On the Palisades and Eaton Fires

Seventeenth in the News Commons series
First on the #LAfires

We’re watching KABC/7 from Los Angeles, live on our Roku TV (which has it among hundreds of “Live TV” channels), and in a browser on this laptop. One screen grab:

KABC/7 live coverage of the Palisades fire, and the new one a Eaton Canyon in Altadena.
Fire.ca.gov has much information, and maps. Here’s one for the Palisades fire:

Current perimeters and evacuation areas for the Palisades Fire, via CalFire. It has since expanded to San Vicente Boulevard in Santa Monica.

Winds are so strong that there is no fire fighting on the front as it moves east and southeast. Gusts are up to 85 miles per hour.

Here is a screenshot of Google Earth, with visualized data from MODIS and VIIRS satellites, which pass over regions (such as this one) of Earth fourteen times a day on polar orbits:

Fire detection by MODIS (the big squares) and VIIRS (the small ones), as of about 8 PM Pacific on January 7, 2025.

NASA has that data here. Look at the row titled “USA (Conterminous) and Hawaii.”

I am using Google Earth Pro. Other versions are available. See here.

More links:

Now at 8:33pm: Palisades Charter High School, (aka Pali and Pali High) with many famous alumni, just burned to the ground.

 

 



4 responses to “On the Palisades and Eaton Fires”

  1. Hey thanks for posting this.
    I’m trying to find the perimeter of the Eaton Fire.
    Palisades Fire perimeter and evacuation zones seem to be so easy to find, but not the Eaton Fire, which has grown to over 10,000 acres. Any help with that?
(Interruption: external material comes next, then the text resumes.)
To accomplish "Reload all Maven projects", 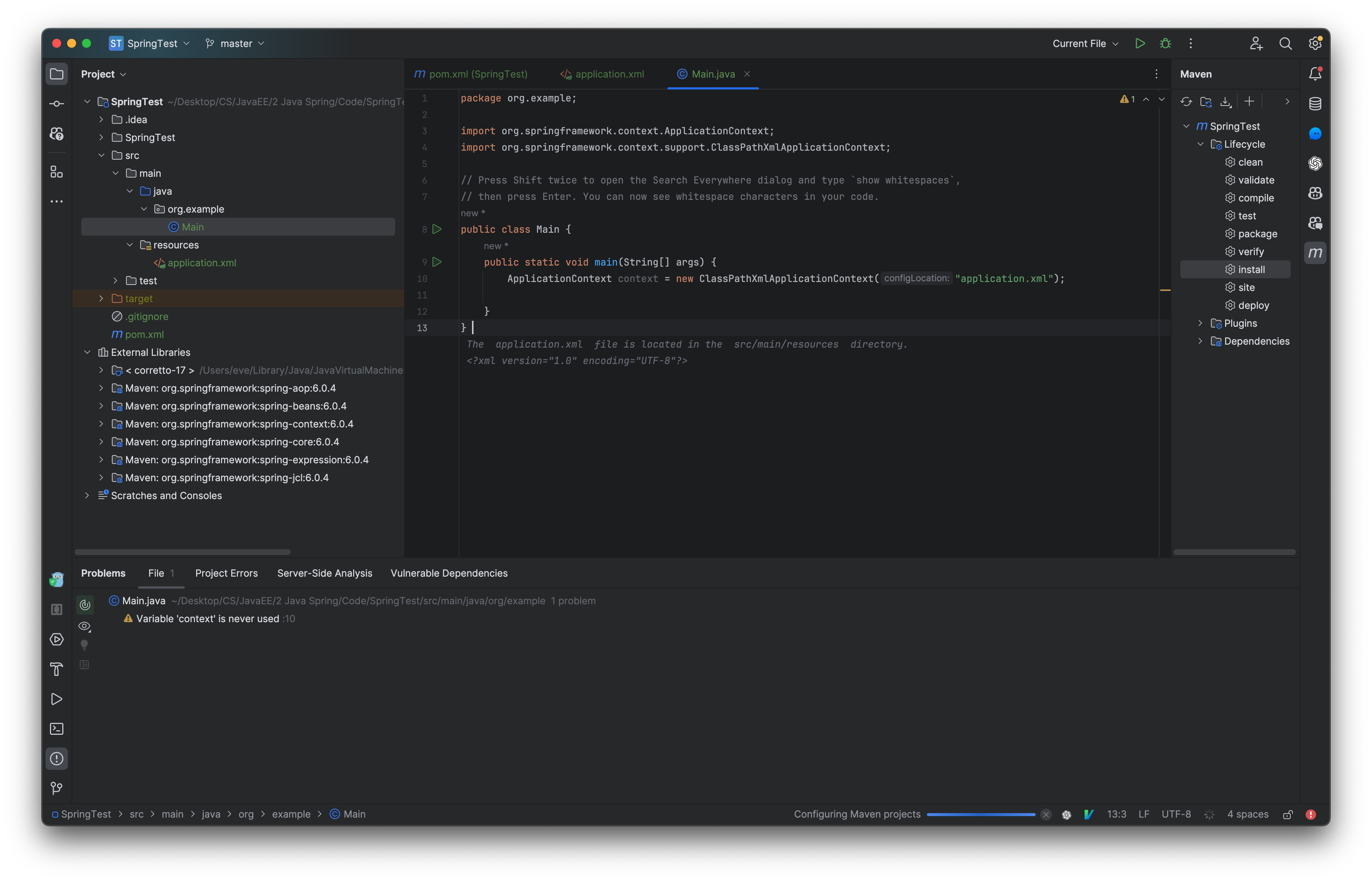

    1. CalFire https://www.fire.ca.gov/incidents is in charge of incidents. It has the perimeter for the Palisades fire, but not for Eaton. I don’t know why. Inciweb, which was created by a lone techie working many years ago, and did a great job of bringing together data from many sources, has since been taken over by wildfire.gov. On Eaton it has this: https://inciweb.wildfire.gov/incident-information/caanf-eaton-fire. Not a lot there.

      In the aughts and teens, blogs and social media were good sources of on-the-ground info. It’s still there, but much more scattered (X, Threads, Bluesky, etc.) and thick with conjectural reports. The best we can do is fish around.
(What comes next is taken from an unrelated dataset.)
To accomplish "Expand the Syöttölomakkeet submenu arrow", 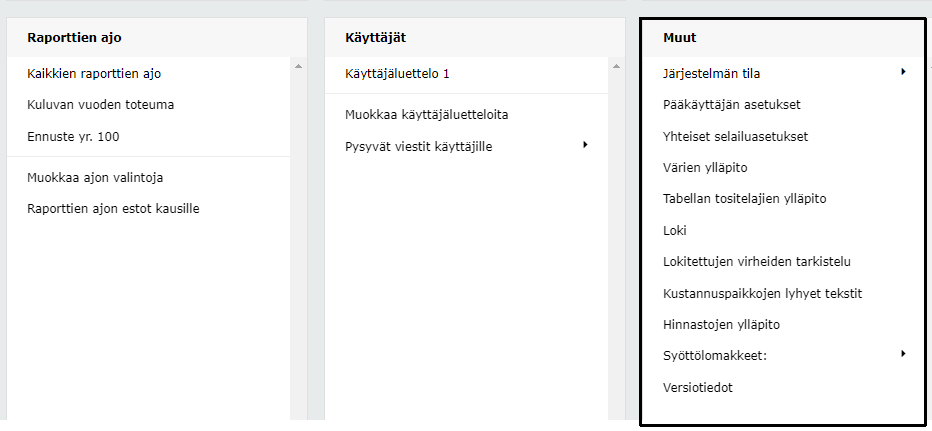I will click(902, 354).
  2. Thanks for your reply. I’ve since found this site that has been helpful (your image post shows some of this earlier data.
    https://firms.modaps.eosdis.nasa.gov/usfs/map/#d:2025-01-07..2025-01-08;@-118.47,34.02,13.96z

    1. Thanks! FIRMS is great, but it relies on MODIS, Landsat and VIIRS, which are satellites that fly around the world every 100 minutes or so, and not always over the same places, so they miss a lot. Right now they’re missing the Sunset fire and the fire encroaching on Mt. Wilson.